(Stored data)
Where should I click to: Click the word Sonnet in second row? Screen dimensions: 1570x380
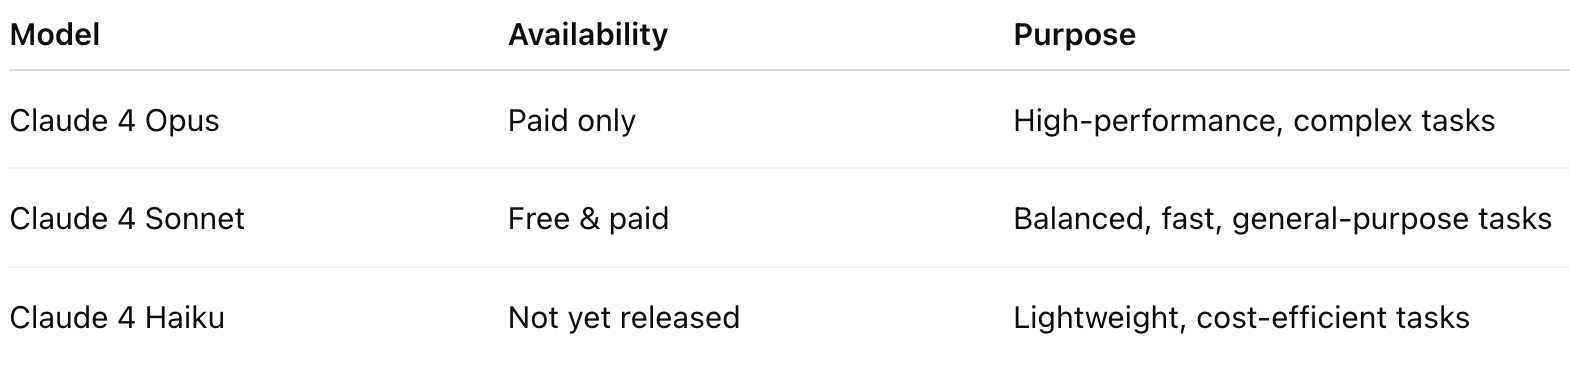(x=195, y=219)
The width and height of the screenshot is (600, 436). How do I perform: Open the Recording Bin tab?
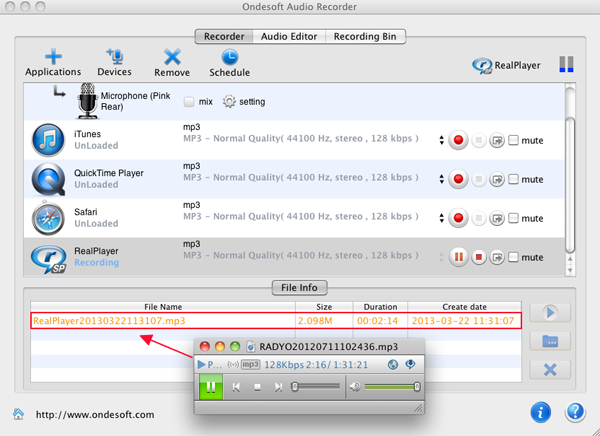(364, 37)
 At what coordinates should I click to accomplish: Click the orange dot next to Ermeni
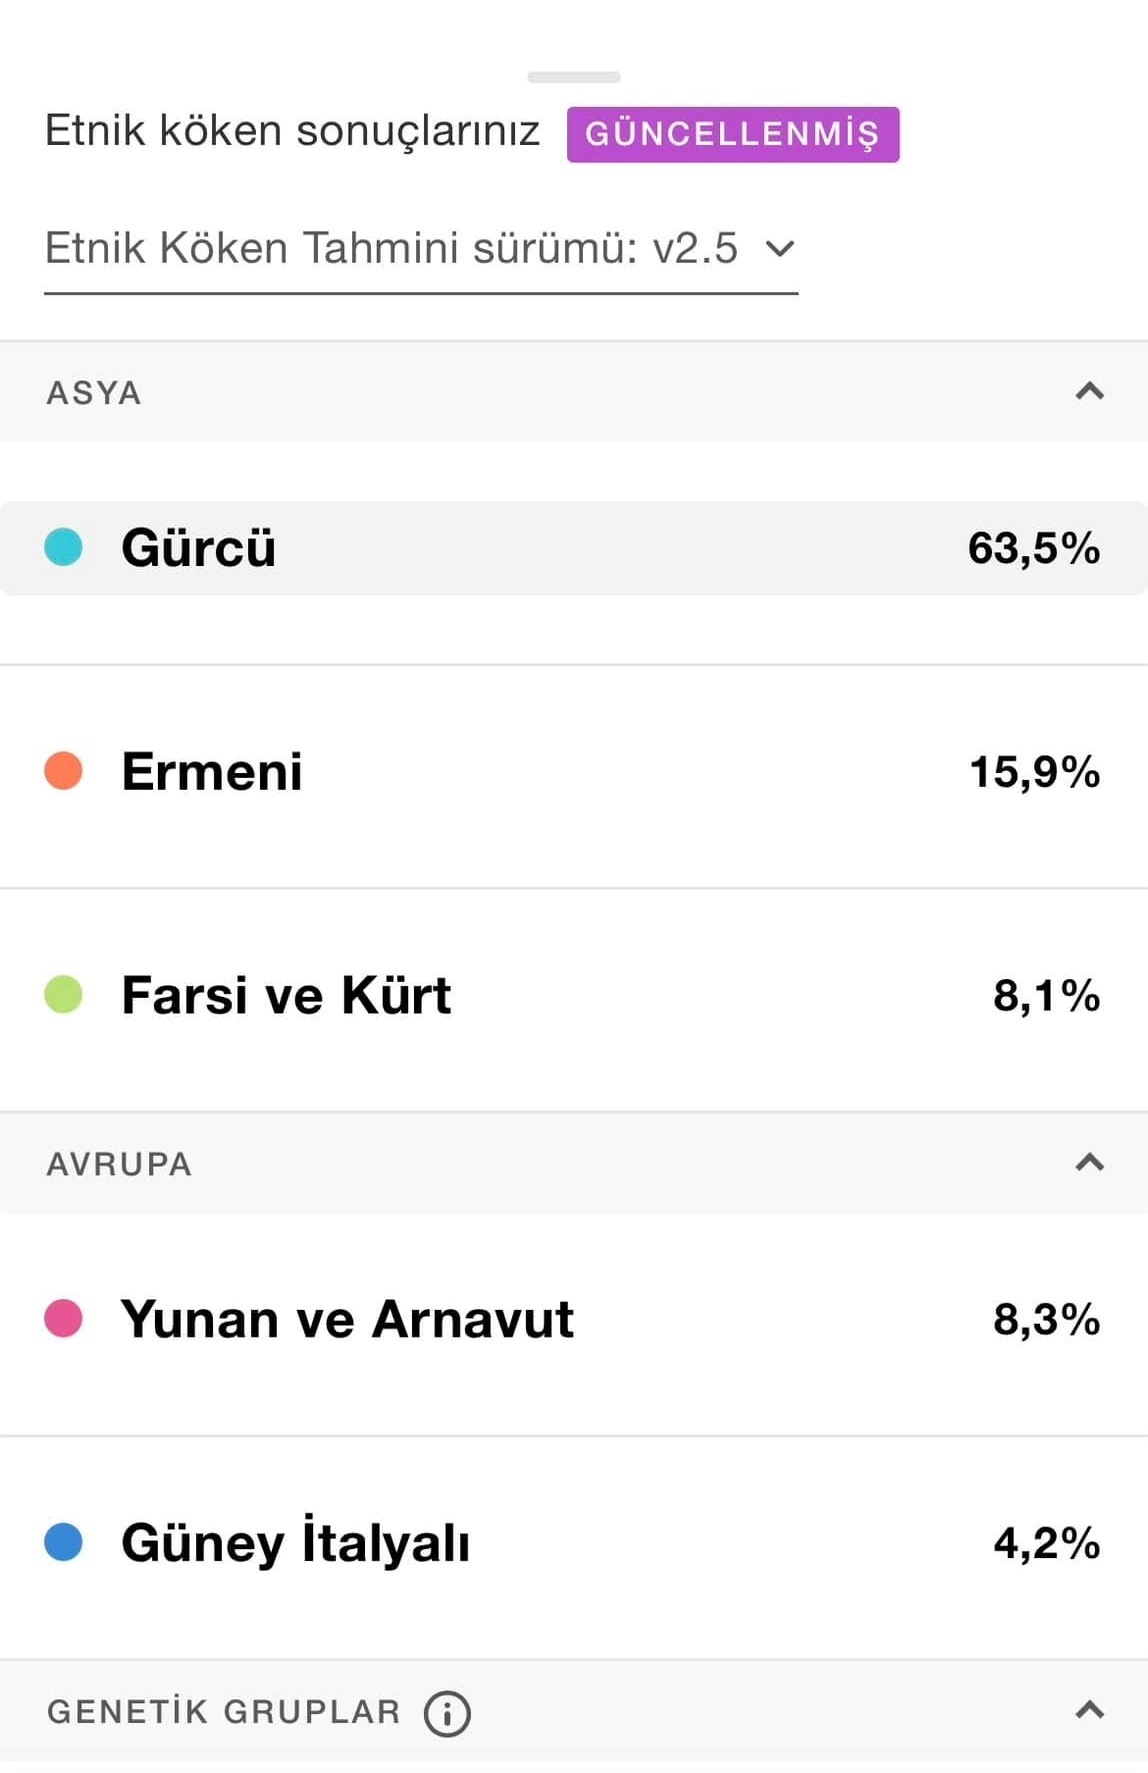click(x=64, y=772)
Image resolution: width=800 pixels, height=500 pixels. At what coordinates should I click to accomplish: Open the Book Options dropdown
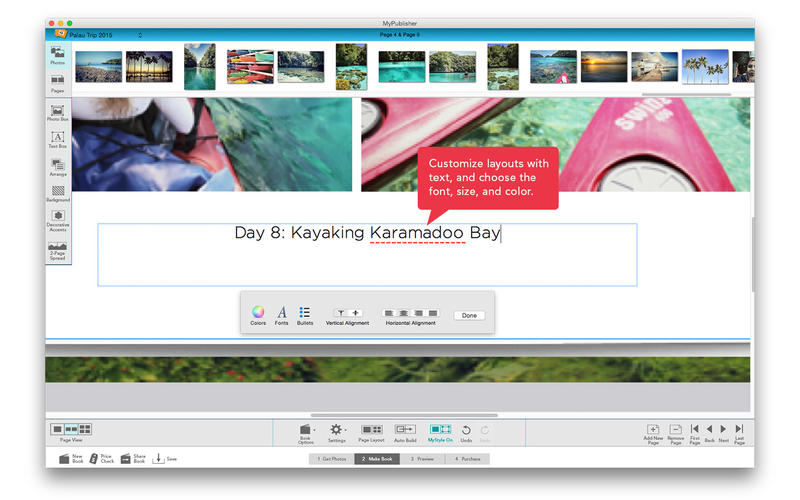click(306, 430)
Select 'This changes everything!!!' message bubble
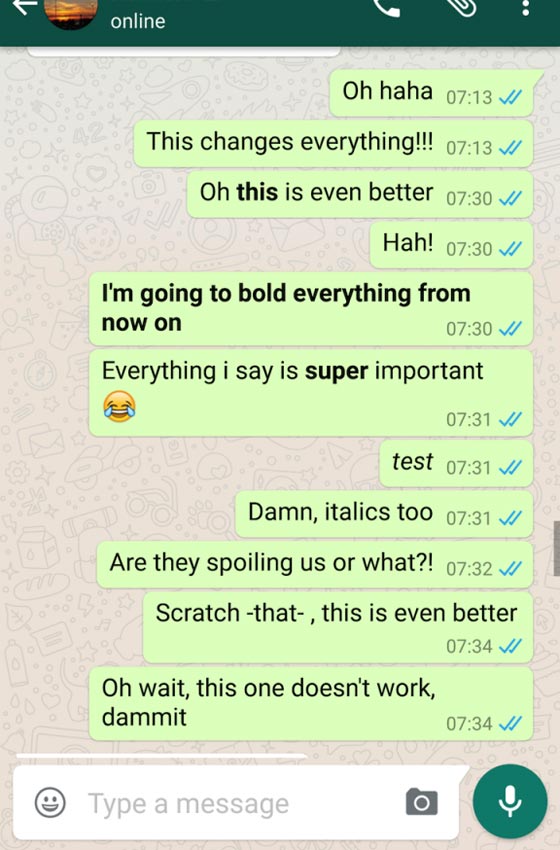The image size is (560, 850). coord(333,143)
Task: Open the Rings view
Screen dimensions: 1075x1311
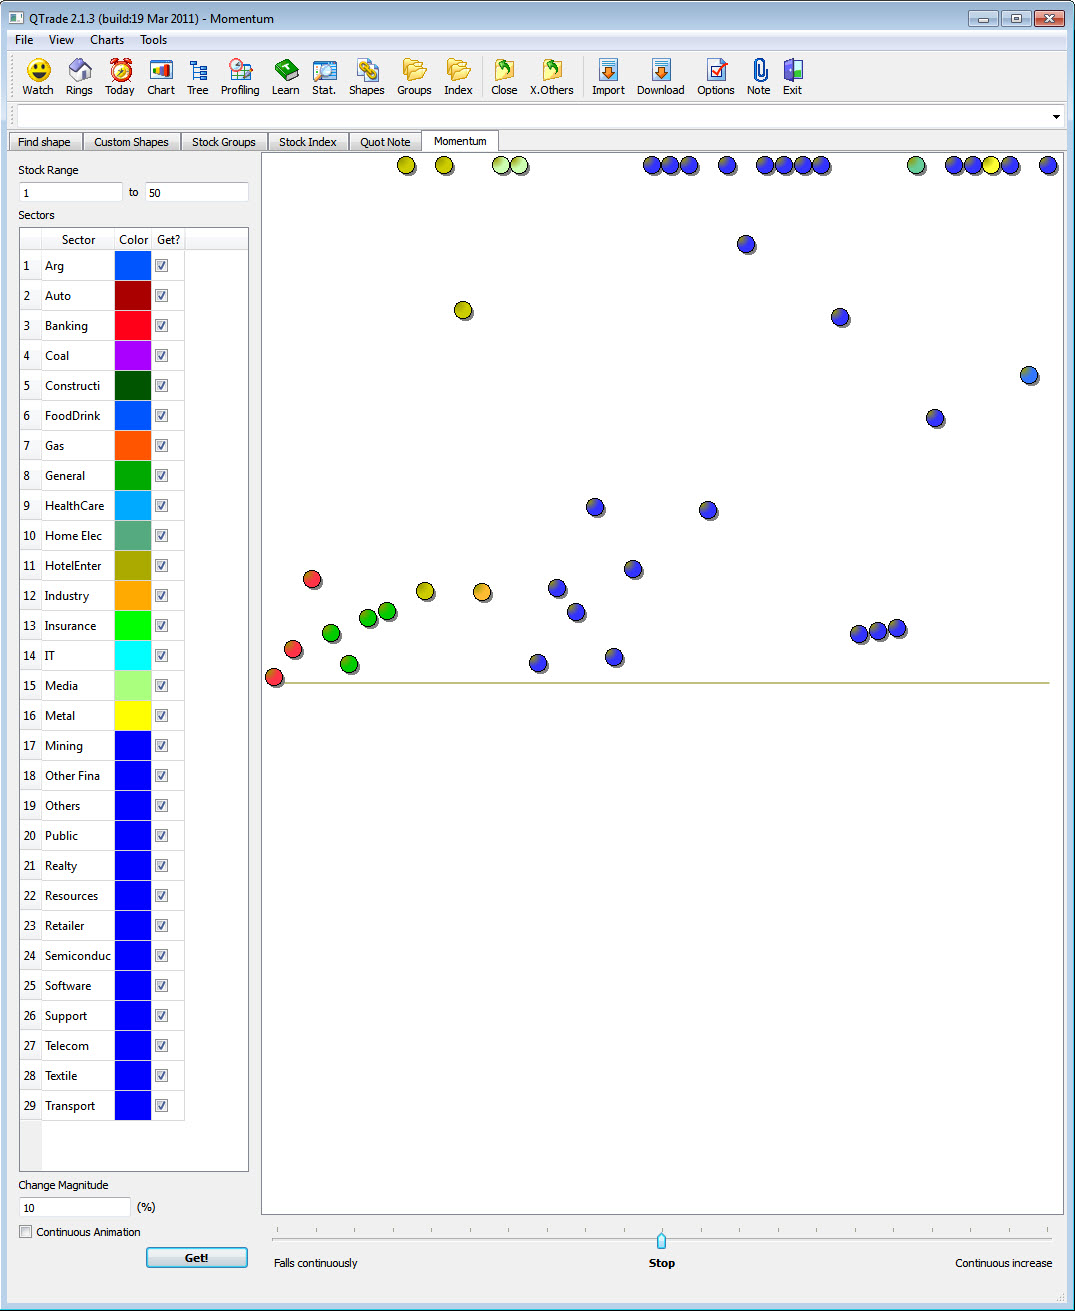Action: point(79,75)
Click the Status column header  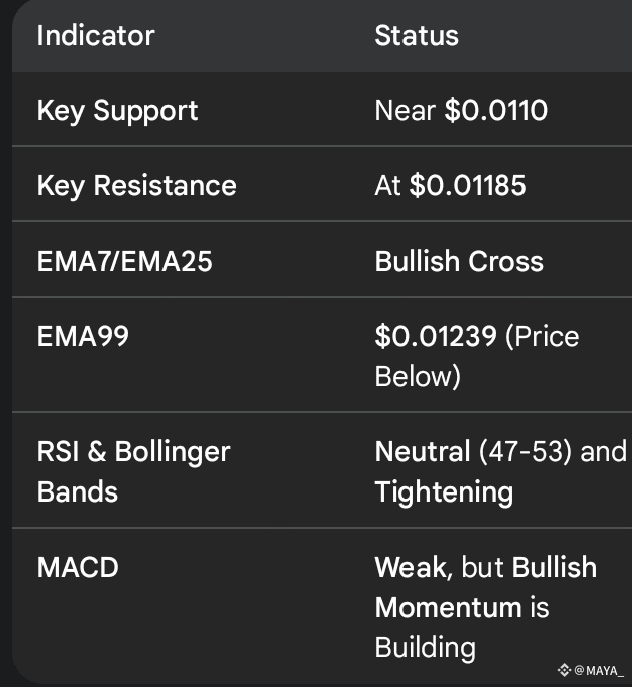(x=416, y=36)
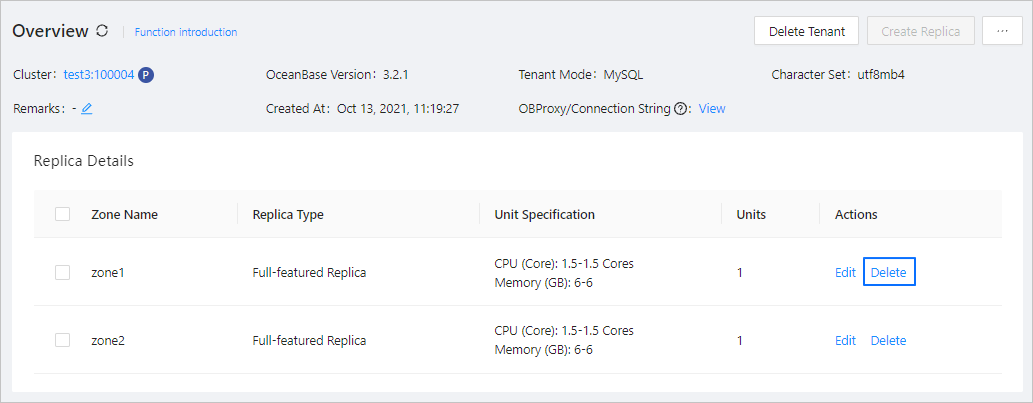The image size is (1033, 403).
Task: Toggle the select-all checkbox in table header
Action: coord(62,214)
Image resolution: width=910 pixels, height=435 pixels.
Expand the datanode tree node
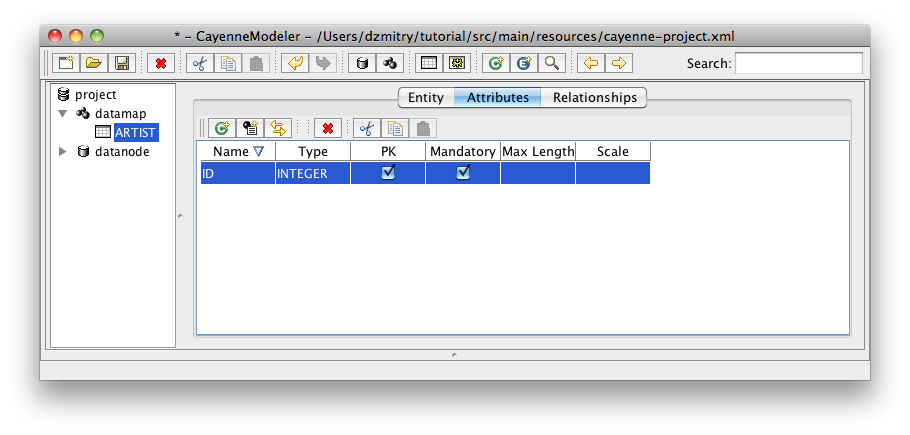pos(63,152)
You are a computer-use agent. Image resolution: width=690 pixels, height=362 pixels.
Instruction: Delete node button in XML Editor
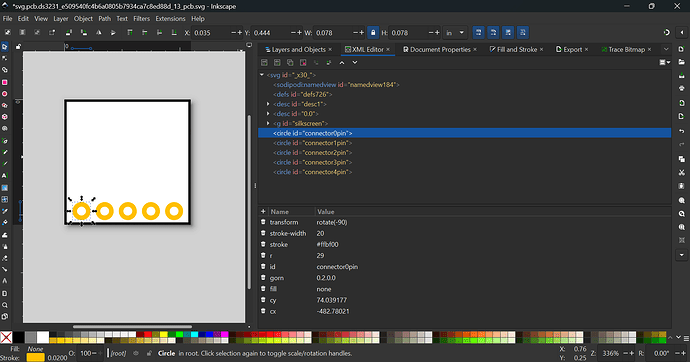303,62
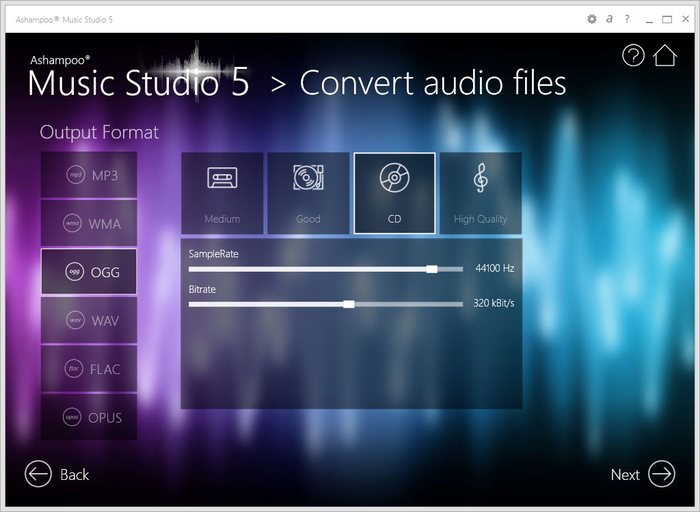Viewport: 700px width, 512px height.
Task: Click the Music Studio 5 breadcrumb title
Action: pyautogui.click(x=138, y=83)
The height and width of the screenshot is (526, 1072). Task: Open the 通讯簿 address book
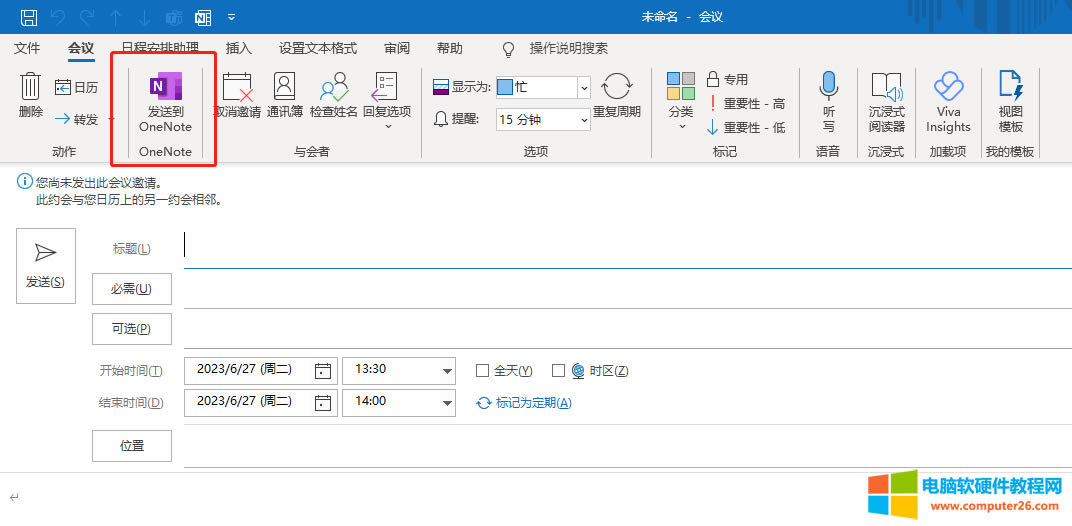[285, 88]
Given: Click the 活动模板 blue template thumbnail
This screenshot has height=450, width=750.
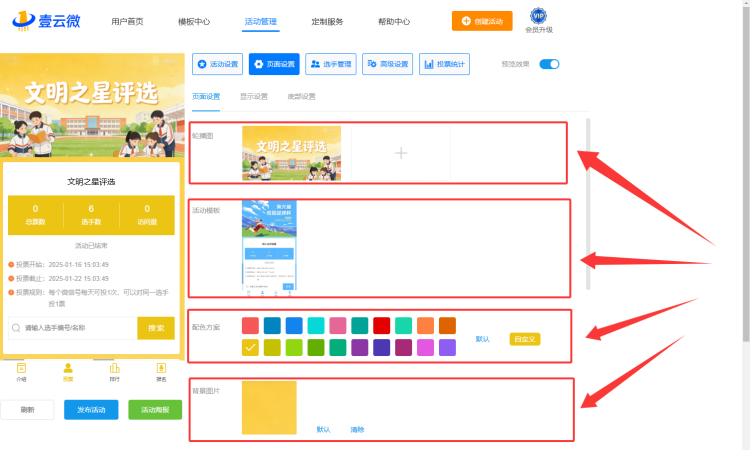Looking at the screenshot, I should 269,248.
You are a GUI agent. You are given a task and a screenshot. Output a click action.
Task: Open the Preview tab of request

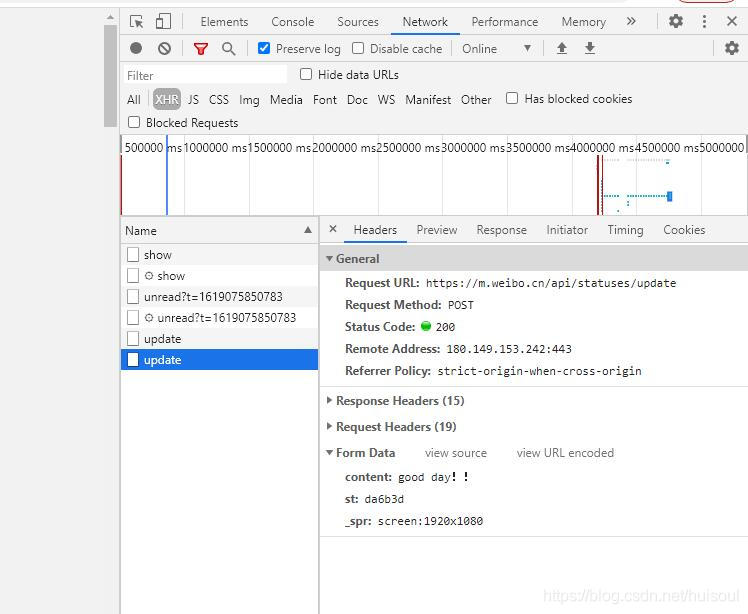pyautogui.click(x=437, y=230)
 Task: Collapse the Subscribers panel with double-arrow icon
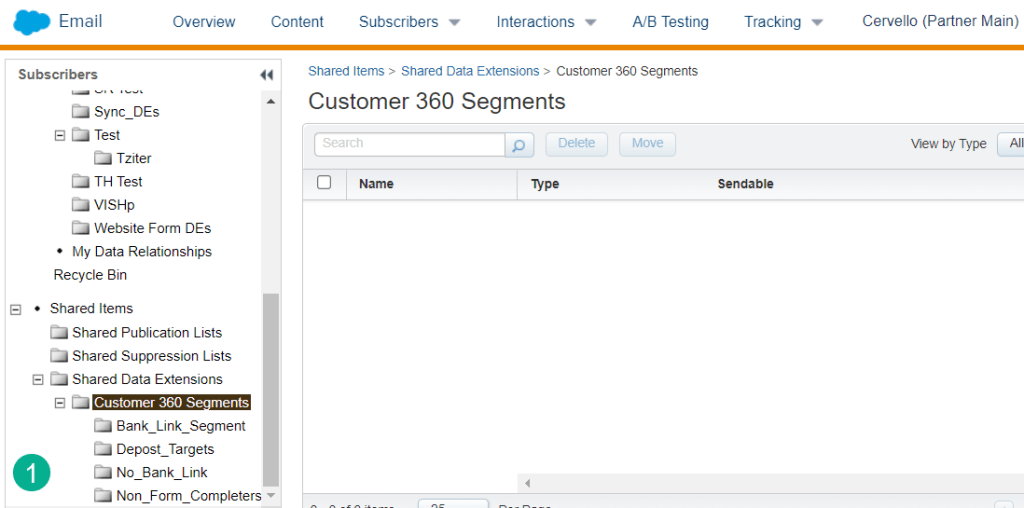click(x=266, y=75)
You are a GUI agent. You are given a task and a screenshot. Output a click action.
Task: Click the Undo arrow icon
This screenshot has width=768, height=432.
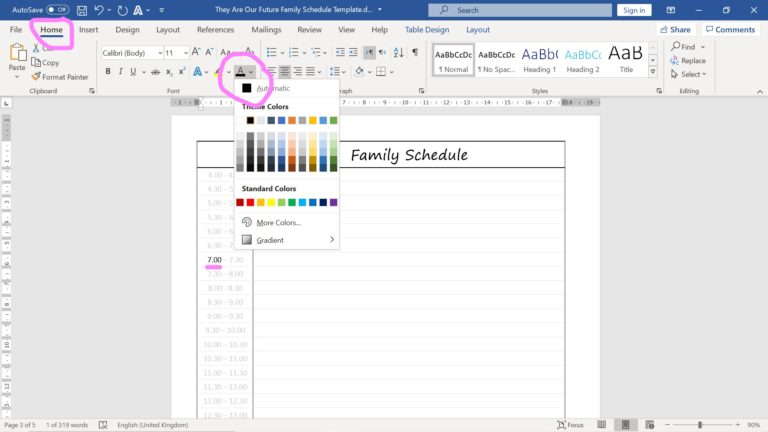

* _WHAT TO DO_: Print, exactly and without pictures, the lines from the one holding "Given: Click the 活动模板 blue template thumbnail" through the last line of the entries above, both included.

* _REPLY_:
Given: Click the 活动模板 blue template thumbnail
This screenshot has height=450, width=750.
Looking at the screenshot, I should 269,248.
You are a GUI agent. You are given a task and a screenshot. Output a click action.
Task: Open the Preview tab of request

pyautogui.click(x=437, y=230)
 Task: Collapse the Subscribers panel with double-arrow icon
click(x=266, y=75)
You are a GUI agent. You are given a task and a screenshot. Output a click action.
Task: Click the Undo arrow icon
This screenshot has width=768, height=432.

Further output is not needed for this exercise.